Chaque matin, Jacobus Louw, un jeune Sud-Africain de 27 ans, se promène pour nourrir les goélands du Cap tout en filmant son parcours. Ce geste ordinaire lui rapporte pourtant 14 dollars, un montant significatif lorsque l'on considère qu'il représente presque une semaine de courses payée à moitié.
Sur Kled AI, une application incitante, Jacobus a pu cumuler 50 dollars en deux semaines simplement en partageant des aspects de son quotidien, allant jusqu'à des photos et vidéos. Il n'est pas un cas isolé ; de plus en plus d'individus se tournent vers ces plateformes pour faire fructifier leur vie privée.
Une pénurie de données
Avec la montée en puissance des modèles de langage comme ChatGPT et Gemini, la demande pour des données d'apprentissage est immense, comme le souligne le Guardian. Ce besoin a conduit les sociétés de la Silicon Valley à rencontrer un obstacle inattendu : le manque de données. Après avoir puisé massivement dans le contenu en ligne, les contenus disponibles ne suffisent plus, poussant les entreprises à chercher directement auprès des individus pour alimenter leurs systèmes.
Les solutions adoptées incluent des plateformes comme Silencio ou Neon Mobile, qui rémunèrent les utilisateurs pour des missions allant de l'enregistrement de sons à la capture de vidéos. Cela devient une nouvelle forme de micro-emploi.
Une nouvelle catégorie de travail
Des personnes comme Sahil Tigga en Inde, qui enregistrent les bruits de leur environnement, trouvent un revenu indispensable en échange de leurs contributions. Tandis qu'en Amérique, Ramelio Hill, un apprenti soudeur, vend ses conversations privées pour 0,50 dollar la minute, réalisant que ses données sont déjà collectées, autant en tirer profit.

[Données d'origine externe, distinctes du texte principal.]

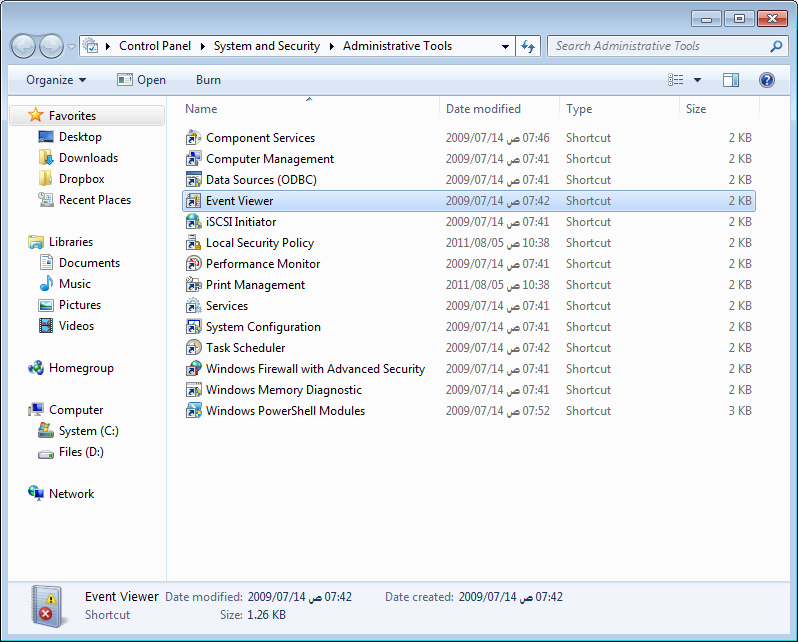The width and height of the screenshot is (798, 642).
Task: Open the address bar history dropdown
Action: point(505,46)
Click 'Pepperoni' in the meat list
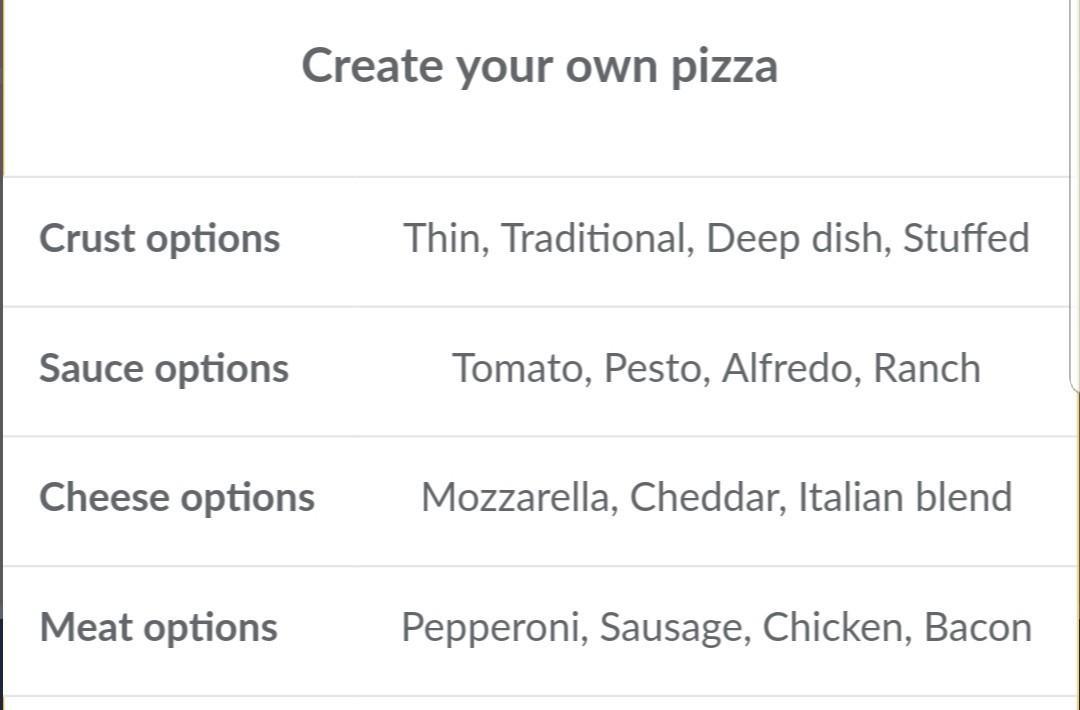Image resolution: width=1080 pixels, height=710 pixels. pos(490,627)
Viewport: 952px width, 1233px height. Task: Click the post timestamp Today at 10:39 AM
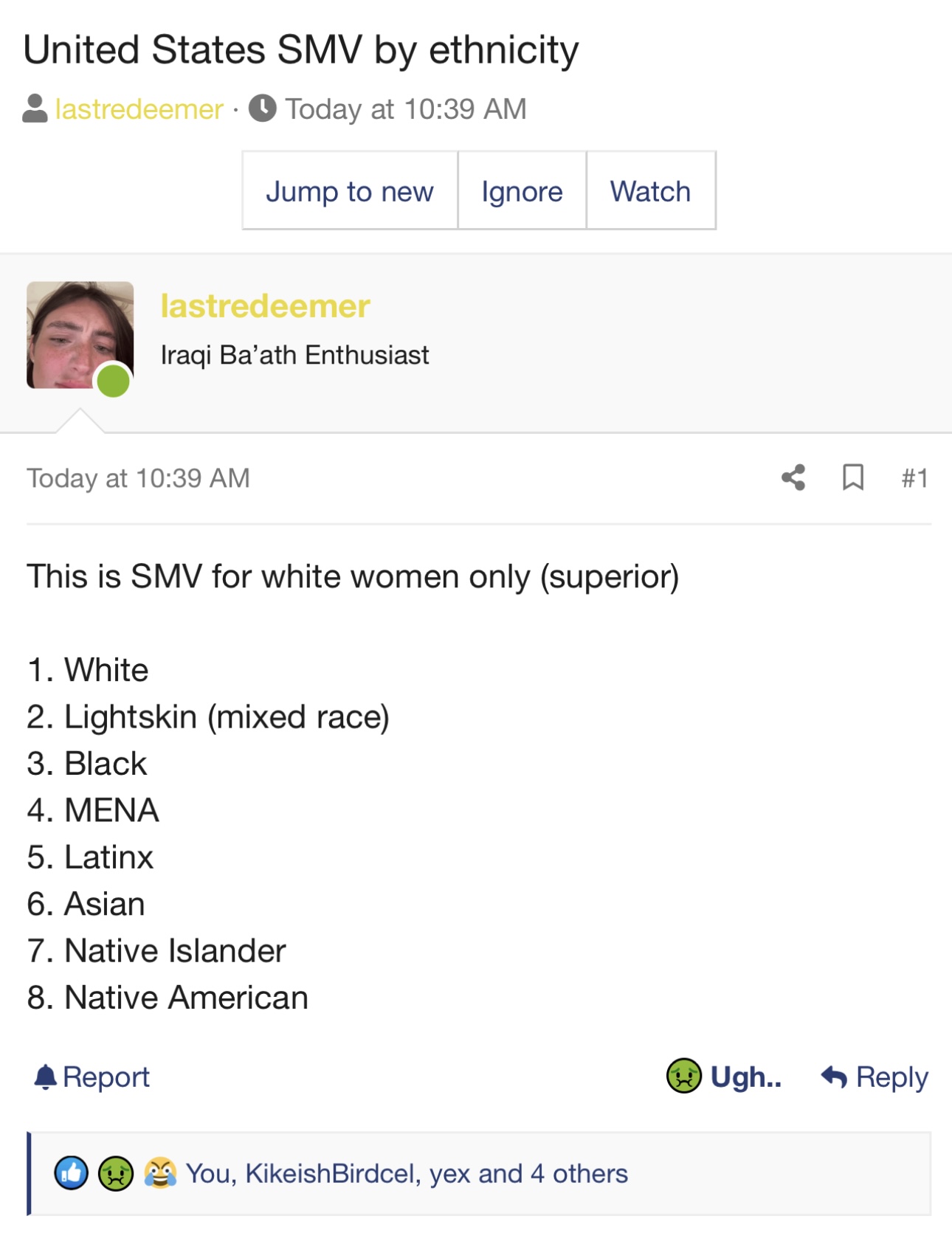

"La formation en intelligence artificielle à la tâche est une nouvelle catégorie de travail émergente qui va croître considérablement", observe Bouke Klein Teeselink, professeur d'économie au King's College de Londres.
L'illusion du choix
Pour de nombreux travailleurs, notamment dans les pays en développement, cette activité relève de la nécessité plus que d’un véritable choix. Dans un monde où l’emploi est rare, vendre ses données pour quelques dollars est un moyen de survie. Jacobus, confronté à des limitations d’employabilité, a compris que la perspective d'être payé en dollars américains est plus avantageuse qu'il n'y paraît.
Cependant, cette opportunité rapide cache des dangers. Jennifer King, chercheuse à l'Institut de Stanford pour l'intelligence artificielle centrée sur l'humain, met en garde contre le manque de transparence et l'absence de mécanismes de protection pour les utilisateurs. Les données ainsi collectées peuvent facilement être réutilisées à des fins inconnues pour les contributeurs.
Oeuvres dérivées et identités détournées
Les contratssur ces plateformes laissent souvent peu de place aux droits du contribuable, permettant aux entreprises de créer des "œuvres dérivées" sans paiement supplémentaire. Des voix, des visages ou des images peuvent être clonés et utilisés sans le consentement des individus.
Face à cette réalité, des préoccupations émergent quant aux biais éthiques et à la sécurité des données. Les risques de deepfakes et d’autres usages abusifs de ces données sont bien réels, comme l'affirme ceci article. Les contributeurs, souvent mal informés, peuvent voir leurs données exploitées d'une manière qu'ils n'avaient pas envisagée.
En somme, cette nouvelle économie du partage des données pourrait s'avérer précieuse pour des millions d'individus cherchant à améliorer leur situation financière. Mais sans une régulation adéquate et une sensibilisation des utilisateurs, les dangers stratégiques et éthiques persistent. Comme l'a dit Mark Graham, "structurellement, ce travail est précaire".